Big Hero 6 tackles the age-old theme of how well-intentioned technology becomes a tool for destruction. But this action-packed comedy-adventure manages to rise above its conventional elements because of a relatable story.
At the center is Hiro Hamada, a child-prodigy who prefers to focus his talents on gambling. His brother – Tadashi – is able to redirect his genius to more productive pursuits. After a sudden devastating turn of events, Hiro accidentally activates Baymax, a round inflatable healthcare robot determined to treat him.
The two discover a nefarious plot and Hiro turns Baymax into a battle robot. Baymax follows along as Hiro tells him that it will “help his emotional state”. The pair teams up with Tadashi’s friends to save San Fransokyo from a Kabuki-masked villain.
The lively plot takes place in a detailed backdrop that looks like a believable Japanese-styled American city. The attention to detail is extended to the cast’s costumes.

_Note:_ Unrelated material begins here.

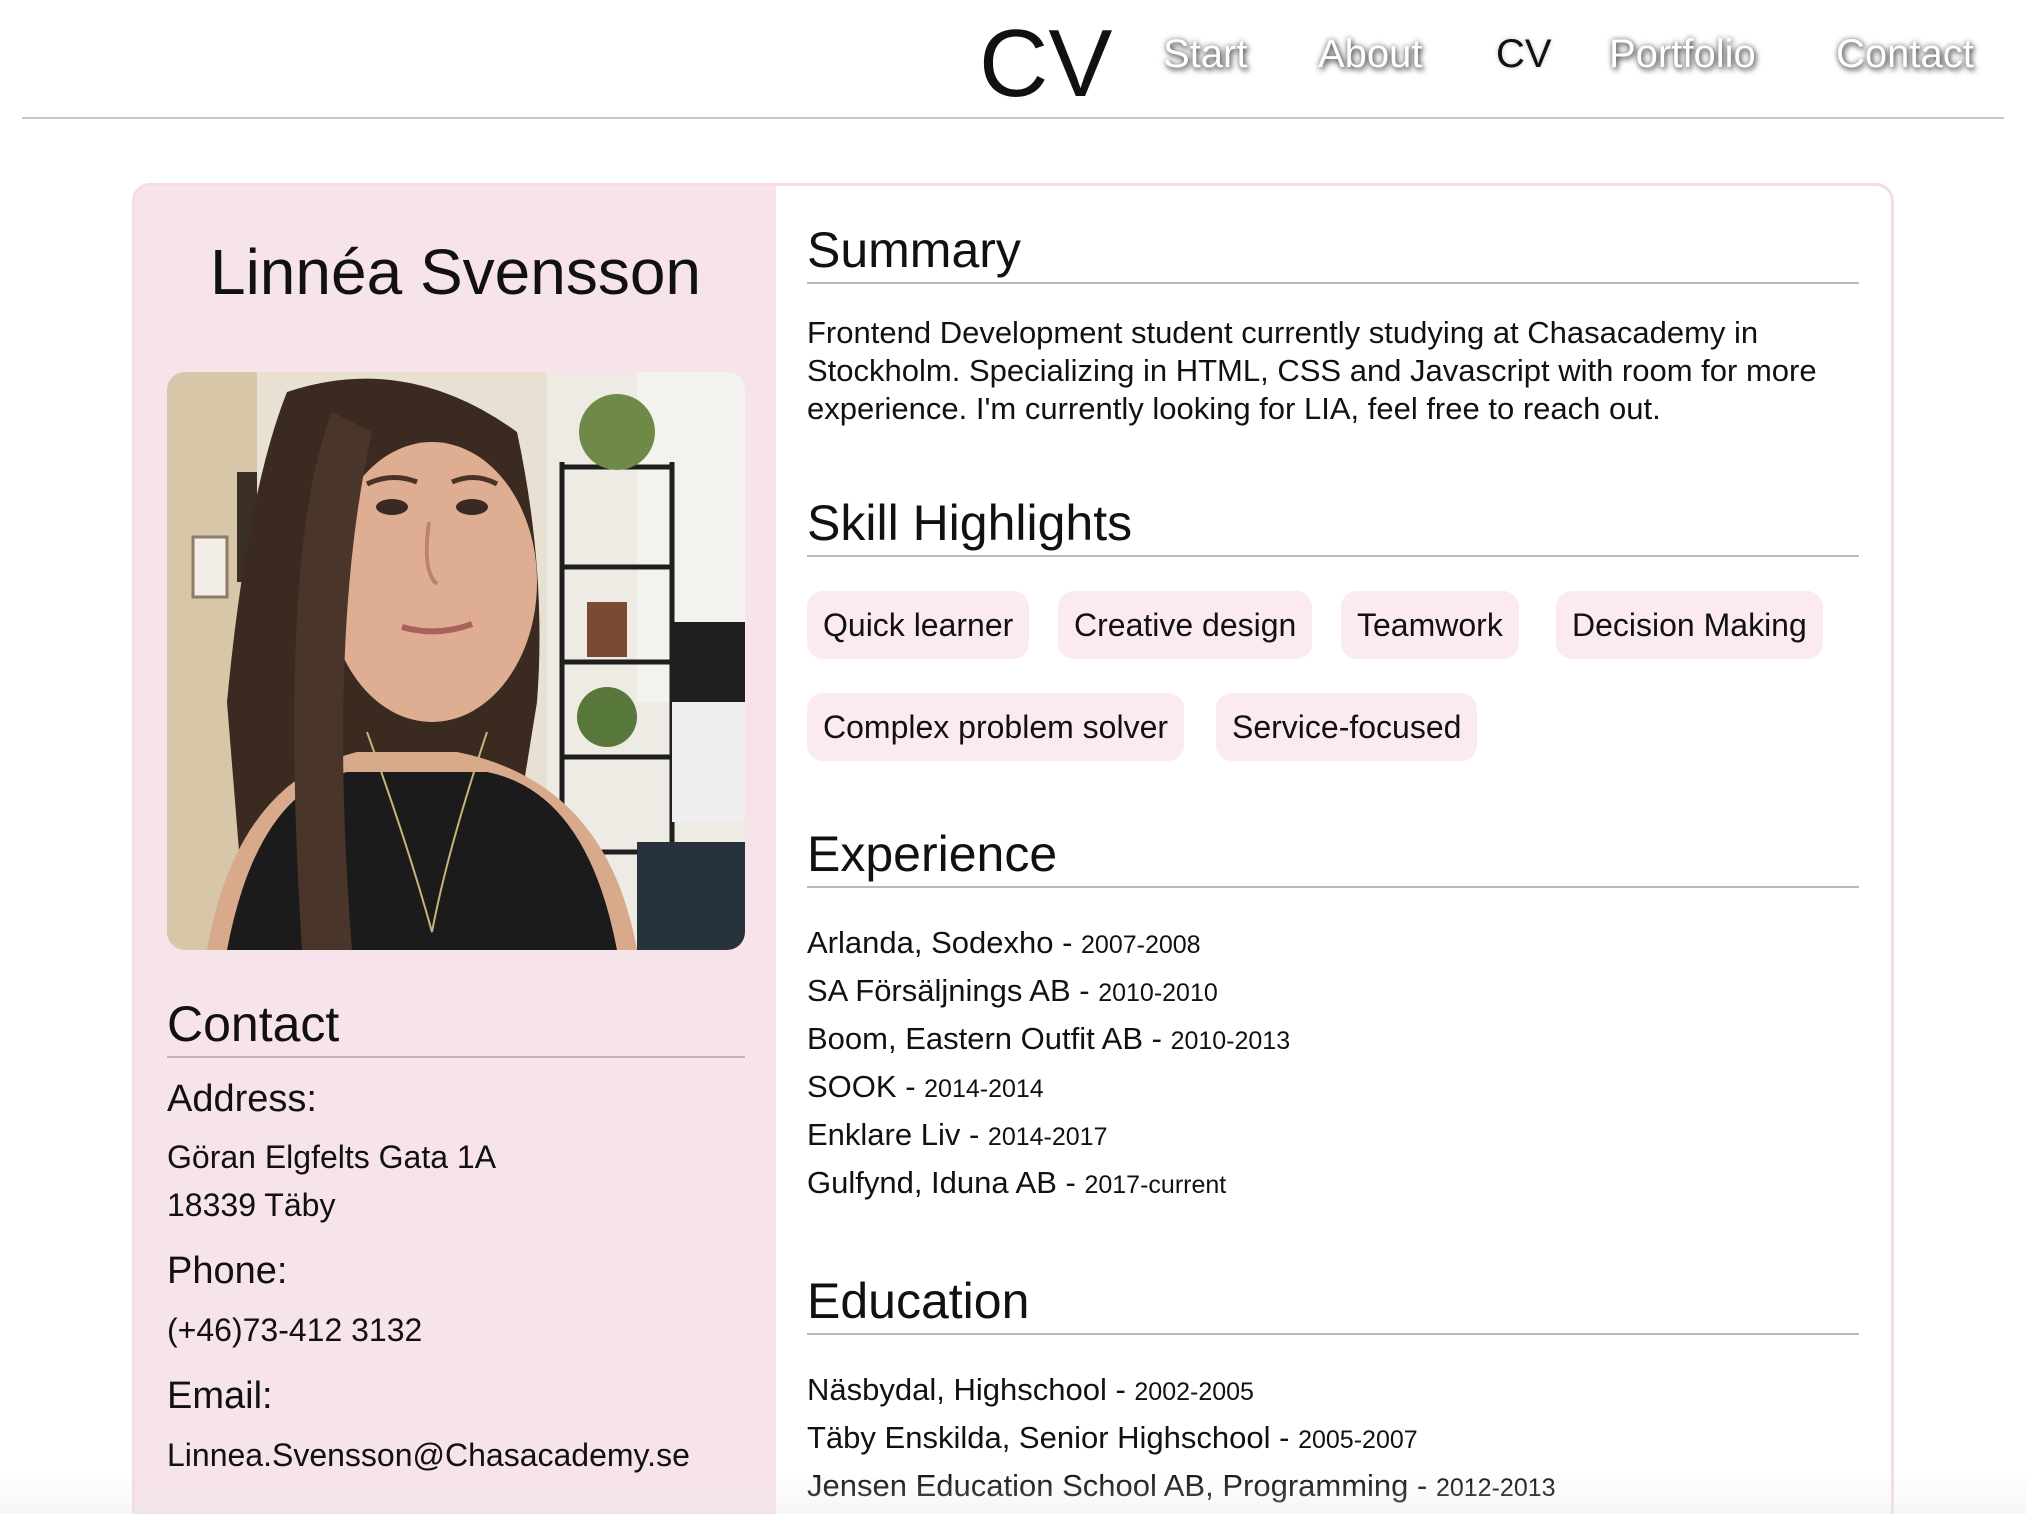  I want to click on education-place: Jensen Education School AB, Programming, so click(1108, 1486).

This vivid animation is paired with colorful action scenes.
Centering a movie around inventors gives Big Hero 6 plenty of opportunities to play around – Baymax’s inflatable design becomes a funny running gag and the color-coded team gives a variety of fighting styles that match their personality.
This however also crowds the movie with one-note supporting characters. Big Hero 6 shines the most when it’s focused on Baymax and Hiro. In the end, Baymax finishes his care for Hiro. But it’s only when Hiro chooses to let go of his hatred that he and his friend finish their missions.
Big Hero 6 has lessons that we’ve seen before, but it’s got the heart and humor to make it a classic.
Big Hero 6
Big Hero 6 is a refreshing origin story that's a fun and funny mash-up of east meets west animation.